Хорошо... Пошуркивает мышь,
много звезд в окне и много крыш.
"Апрель в разорванной рубашке по редколесью бродит..."
Эти стихи читал в пестрой уютной комнатушке общежития пединститута юный поэт студентке с громадными зелеными глазами. Она поила его кофе с ископаемыми баранками, посыпанными то солью, то маком, то еще чем-то неведомым. И с отличным вареньем, которое приготовила ее мама из волшебной лесной ягоды жимолости, собранной прошлым летом собственными руками недалеко от сопки Два Брата. При этом зеленоглазая страстно уверяла поэта, что, мол, ни за что в жизни не простит себе, если поддастся шелесту слов, беспокойным настырным рукам и соблазнит его, еще такого зеленого и жаждущего, прямо тут же, сейчас.
Все. Больше уже не могу... Хочу... Не могу-у-у.

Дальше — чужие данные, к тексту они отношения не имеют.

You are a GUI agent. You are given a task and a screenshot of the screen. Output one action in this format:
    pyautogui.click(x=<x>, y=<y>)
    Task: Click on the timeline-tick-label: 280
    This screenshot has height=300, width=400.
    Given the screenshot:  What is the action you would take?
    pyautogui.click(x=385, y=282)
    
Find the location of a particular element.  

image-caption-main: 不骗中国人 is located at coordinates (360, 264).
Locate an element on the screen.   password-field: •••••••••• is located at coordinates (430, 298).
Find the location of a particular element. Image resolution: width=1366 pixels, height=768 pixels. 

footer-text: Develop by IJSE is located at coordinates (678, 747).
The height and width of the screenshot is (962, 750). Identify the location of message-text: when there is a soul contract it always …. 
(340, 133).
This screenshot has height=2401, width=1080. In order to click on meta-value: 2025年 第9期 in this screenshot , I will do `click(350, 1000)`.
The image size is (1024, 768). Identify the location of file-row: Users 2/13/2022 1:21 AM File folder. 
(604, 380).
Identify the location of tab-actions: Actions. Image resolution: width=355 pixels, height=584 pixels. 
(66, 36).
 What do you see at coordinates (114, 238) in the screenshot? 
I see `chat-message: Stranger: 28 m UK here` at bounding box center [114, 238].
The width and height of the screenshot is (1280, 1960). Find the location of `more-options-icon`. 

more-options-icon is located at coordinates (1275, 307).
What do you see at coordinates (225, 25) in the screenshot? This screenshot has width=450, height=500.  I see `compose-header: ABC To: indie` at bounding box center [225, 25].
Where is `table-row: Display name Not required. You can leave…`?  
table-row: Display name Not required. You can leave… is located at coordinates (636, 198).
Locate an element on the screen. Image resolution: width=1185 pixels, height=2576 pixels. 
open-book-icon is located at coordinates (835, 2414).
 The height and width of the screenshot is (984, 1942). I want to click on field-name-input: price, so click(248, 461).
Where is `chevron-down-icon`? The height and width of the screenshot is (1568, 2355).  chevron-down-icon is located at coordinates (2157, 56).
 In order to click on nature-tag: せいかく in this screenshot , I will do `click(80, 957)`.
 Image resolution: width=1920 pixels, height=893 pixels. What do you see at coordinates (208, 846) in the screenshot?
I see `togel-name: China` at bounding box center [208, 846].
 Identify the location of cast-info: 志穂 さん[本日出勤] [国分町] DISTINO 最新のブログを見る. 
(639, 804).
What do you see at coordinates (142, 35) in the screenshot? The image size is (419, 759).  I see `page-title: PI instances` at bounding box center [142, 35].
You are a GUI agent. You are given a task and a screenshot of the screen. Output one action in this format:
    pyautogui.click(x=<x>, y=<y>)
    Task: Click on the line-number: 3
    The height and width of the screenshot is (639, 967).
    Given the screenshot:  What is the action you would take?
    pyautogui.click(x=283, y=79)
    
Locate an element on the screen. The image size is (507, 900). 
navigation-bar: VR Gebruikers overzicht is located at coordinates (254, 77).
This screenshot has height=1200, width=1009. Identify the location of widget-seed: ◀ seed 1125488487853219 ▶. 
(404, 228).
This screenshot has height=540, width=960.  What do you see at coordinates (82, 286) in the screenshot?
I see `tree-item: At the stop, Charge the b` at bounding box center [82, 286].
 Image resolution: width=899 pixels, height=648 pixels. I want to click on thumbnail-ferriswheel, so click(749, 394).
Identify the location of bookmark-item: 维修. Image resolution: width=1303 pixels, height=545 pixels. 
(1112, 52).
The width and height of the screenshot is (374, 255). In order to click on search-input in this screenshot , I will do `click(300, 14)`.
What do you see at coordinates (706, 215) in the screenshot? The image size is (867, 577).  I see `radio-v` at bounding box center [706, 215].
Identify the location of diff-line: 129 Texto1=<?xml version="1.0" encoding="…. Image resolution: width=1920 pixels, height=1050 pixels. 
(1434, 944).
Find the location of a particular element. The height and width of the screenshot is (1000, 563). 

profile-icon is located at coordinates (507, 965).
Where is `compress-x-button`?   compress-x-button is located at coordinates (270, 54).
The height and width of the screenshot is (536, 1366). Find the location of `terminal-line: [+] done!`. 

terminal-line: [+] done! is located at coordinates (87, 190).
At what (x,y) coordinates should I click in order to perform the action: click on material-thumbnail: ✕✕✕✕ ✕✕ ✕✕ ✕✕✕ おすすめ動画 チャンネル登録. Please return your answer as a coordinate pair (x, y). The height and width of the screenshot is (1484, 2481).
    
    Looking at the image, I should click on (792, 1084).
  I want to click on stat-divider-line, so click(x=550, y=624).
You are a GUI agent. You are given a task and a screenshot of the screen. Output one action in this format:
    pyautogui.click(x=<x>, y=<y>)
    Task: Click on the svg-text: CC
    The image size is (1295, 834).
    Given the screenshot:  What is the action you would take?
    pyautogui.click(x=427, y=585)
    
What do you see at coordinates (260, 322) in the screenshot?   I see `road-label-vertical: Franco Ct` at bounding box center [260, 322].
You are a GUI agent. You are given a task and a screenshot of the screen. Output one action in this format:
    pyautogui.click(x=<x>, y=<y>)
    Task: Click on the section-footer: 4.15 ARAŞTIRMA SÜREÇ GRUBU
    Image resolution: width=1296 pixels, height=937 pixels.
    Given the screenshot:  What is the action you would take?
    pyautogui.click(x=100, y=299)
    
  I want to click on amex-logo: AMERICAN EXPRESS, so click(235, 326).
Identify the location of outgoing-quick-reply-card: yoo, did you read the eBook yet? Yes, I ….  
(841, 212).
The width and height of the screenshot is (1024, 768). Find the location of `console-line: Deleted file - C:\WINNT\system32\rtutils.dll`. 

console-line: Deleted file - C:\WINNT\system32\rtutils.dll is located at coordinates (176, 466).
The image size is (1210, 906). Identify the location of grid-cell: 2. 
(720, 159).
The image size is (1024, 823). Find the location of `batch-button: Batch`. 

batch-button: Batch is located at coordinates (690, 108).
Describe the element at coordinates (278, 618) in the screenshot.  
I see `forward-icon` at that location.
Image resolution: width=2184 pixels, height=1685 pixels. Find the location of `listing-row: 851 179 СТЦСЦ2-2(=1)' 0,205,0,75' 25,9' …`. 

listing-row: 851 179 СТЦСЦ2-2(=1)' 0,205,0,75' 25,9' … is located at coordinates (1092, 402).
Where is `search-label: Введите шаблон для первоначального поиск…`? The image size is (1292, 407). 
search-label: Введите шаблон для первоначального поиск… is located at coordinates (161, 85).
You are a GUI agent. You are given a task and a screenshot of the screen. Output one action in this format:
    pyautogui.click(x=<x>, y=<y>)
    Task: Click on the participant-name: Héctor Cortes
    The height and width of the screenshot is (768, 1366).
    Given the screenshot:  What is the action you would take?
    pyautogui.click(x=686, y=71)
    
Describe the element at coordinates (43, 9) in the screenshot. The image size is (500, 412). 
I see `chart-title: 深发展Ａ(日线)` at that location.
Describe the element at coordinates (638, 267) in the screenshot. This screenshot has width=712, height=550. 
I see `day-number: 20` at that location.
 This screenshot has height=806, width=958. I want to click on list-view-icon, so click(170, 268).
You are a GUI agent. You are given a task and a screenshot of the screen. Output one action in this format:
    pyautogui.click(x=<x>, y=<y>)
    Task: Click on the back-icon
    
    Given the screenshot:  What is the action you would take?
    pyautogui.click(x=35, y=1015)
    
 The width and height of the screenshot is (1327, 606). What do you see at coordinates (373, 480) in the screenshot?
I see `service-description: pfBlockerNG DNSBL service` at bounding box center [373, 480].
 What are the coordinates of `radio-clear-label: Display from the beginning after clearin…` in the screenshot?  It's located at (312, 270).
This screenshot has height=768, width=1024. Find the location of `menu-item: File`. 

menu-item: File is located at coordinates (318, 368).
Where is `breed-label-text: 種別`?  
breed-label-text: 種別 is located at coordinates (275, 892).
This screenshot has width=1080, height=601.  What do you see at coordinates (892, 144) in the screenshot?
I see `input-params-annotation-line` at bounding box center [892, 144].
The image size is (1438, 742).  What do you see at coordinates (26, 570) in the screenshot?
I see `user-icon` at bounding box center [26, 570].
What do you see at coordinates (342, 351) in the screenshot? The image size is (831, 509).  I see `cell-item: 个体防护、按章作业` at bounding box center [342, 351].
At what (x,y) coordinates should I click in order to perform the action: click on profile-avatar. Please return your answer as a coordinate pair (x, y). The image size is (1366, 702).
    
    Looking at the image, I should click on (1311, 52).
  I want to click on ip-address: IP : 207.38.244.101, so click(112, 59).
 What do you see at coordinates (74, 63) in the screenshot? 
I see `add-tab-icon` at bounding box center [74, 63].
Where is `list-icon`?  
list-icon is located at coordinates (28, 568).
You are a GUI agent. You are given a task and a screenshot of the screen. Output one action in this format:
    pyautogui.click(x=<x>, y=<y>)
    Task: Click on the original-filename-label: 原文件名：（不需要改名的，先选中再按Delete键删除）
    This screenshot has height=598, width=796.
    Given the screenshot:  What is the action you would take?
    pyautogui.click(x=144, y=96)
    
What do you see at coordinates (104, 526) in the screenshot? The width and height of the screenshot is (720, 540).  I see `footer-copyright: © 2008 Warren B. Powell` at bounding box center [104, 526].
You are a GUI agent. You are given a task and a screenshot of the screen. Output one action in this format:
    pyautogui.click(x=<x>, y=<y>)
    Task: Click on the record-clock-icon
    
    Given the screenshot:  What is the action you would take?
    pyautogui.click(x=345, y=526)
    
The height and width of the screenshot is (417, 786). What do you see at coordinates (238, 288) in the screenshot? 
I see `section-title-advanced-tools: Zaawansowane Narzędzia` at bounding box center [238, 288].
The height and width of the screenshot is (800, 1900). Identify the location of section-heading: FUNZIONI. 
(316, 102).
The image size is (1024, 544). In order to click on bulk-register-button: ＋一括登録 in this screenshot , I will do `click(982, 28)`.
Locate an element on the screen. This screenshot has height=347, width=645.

А в час ночи в комнатку вломились несколько старшекурсников. Хозяйку попридержали в углу. Поэта же долго и тупо били почем зря ногами. Потом выбросили из общежития на улицу, громко захлопнув и закрыв на засов старую фанерную дверь.
Больше он не писал стихов никогда.
*
М А Й
И сдавленный гам, жабий хор гуттаперчевый
на пруду упруго пел.
Осекся. Пушком мимолетным доверчиво
мотылек мне лоб задел.
Потеплело, и горожане оживленно засобирались, готовясь к первым грунтовым посадкам на дачных участках. Заспешил вон из города и Алексей. Кроме солнышка и реки его привлекала таинственная обитательница ранее пустовавшей соседней дачи, которая появилась там вместе с мамой в самом конце прошлого лета. Бог весть откуда взялась эта "смирная" пара. Мама ее, видимо, прикладывается к чарочке, а потом бьет дочку исподтишка: ни криков, ни шума не слышно - все тихо. А дочь тихонечко плачет и плачет.